Tax & Legal

Add-Backs

Non-cash or non-recurring deductions a lender adds back to your net profit when calculating qualifying income — because they lowered your taxable income without actually reducing your cash flow.

What Add-Backs Are

Add-backs are deductions an underwriter restores to your net business income because they reduced your taxable income but not your actual cash. When a self-employed borrower qualifies on tax returns, the lender starts with the bottom-line net profit and then adds these items back, recovering income you genuinely have available to make a mortgage payment.

Common Add-Backs

The classic add-backs come straight off your Schedule C, partnership return, or S-corp return:

  • Depreciation — a paper deduction for the wear on equipment, vehicles, or property; no cash left your account.
  • Depletion — the resource-industry equivalent of depreciation.
  • Amortization / casualty losses — non-cash write-offs.
  • Business use of home — portions are frequently added back per agency rules.
  • One-time, non-recurring expenses — documented losses that won't repeat.

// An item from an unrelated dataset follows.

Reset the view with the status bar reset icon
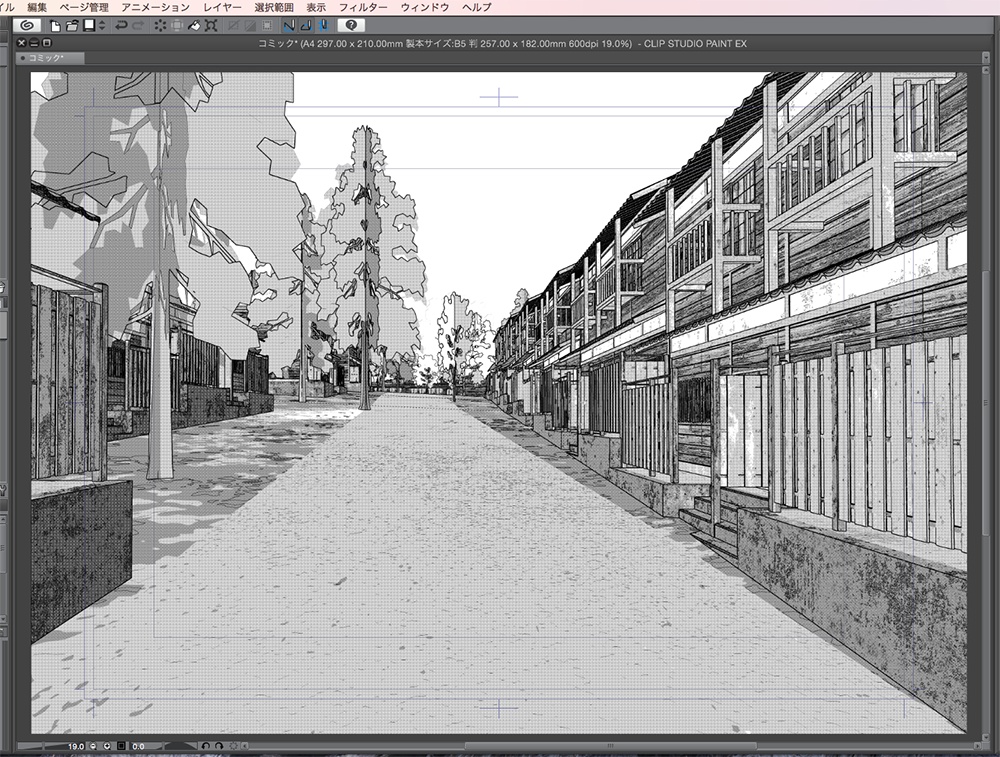 point(234,746)
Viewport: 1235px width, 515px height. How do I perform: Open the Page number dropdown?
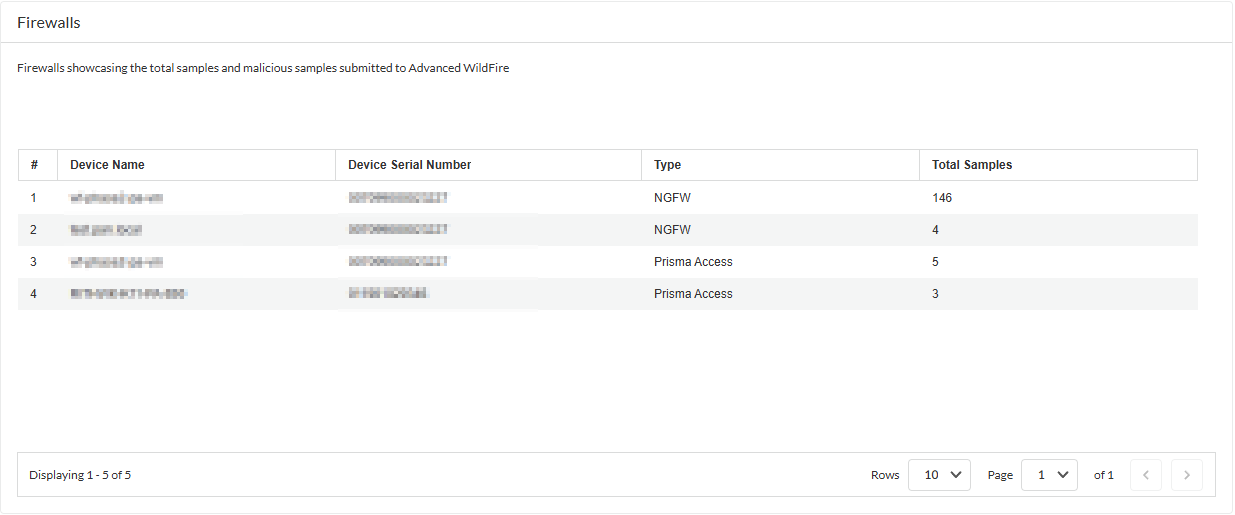[1049, 475]
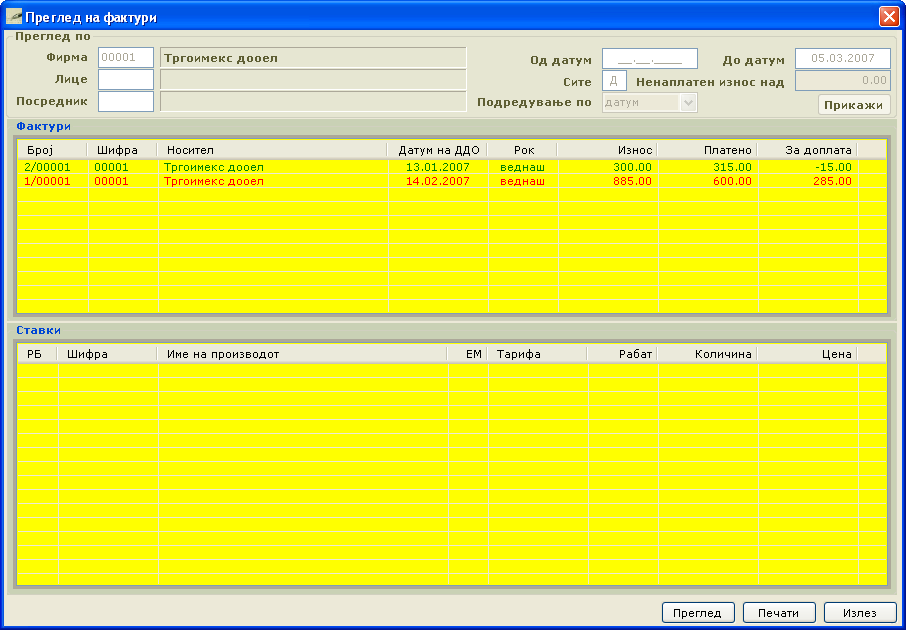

Agency guidelines (Fannie Mae and Freddie Mac) define exactly which lines may be added back; lenders generally follow those worksheets so the result is defensible.

A Worked Micro-Example

A photographer shows $70,000 of net profit on her Schedule C. Buried in her expenses are $18,000 of depreciation on cameras and a vehicle, plus $4,000 for the business-use-of-home deduction. The underwriter adds both back:

$70,000 + $18,000 + $4,000 = $92,000 of qualifying income before any two-year average.

That $22,000 difference can be the line between qualifying for the house she wants and being told to wait a year.

Why Add-Backs Matter

Add-backs are the bridge across the gross-vs-net income gap. They are the reason a self-employed borrower should never assume their tax-return net profit is the income a lender will use — it is often meaningfully higher. They also explain why the structure of your deductions matters: a non-cash deduction like depreciation costs you nothing in qualifying income, while a cash expense (advertising, contractors, supplies) is gone for good and will not be added back.

The Practical Lesson

Before you file, ask which deductions are add-backs and which permanently reduce your qualifying income. Maximizing depreciation and other non-cash deductions can lower your tax bill and preserve your borrowing power — while cash write-offs do double damage. A lender's income worksheet, run against a draft of your return, will show you the real number a mortgage underwriter will see. This is a conversation to have with your tax preparer a full year or two before you apply, because the returns a lender scores are the ones already filed — you cannot retroactively reclassify a cash expense as an add-back at application time. Planning the timing of large depreciation deductions around your purchase is one of the highest-leverage moves a self-employed buyer can make.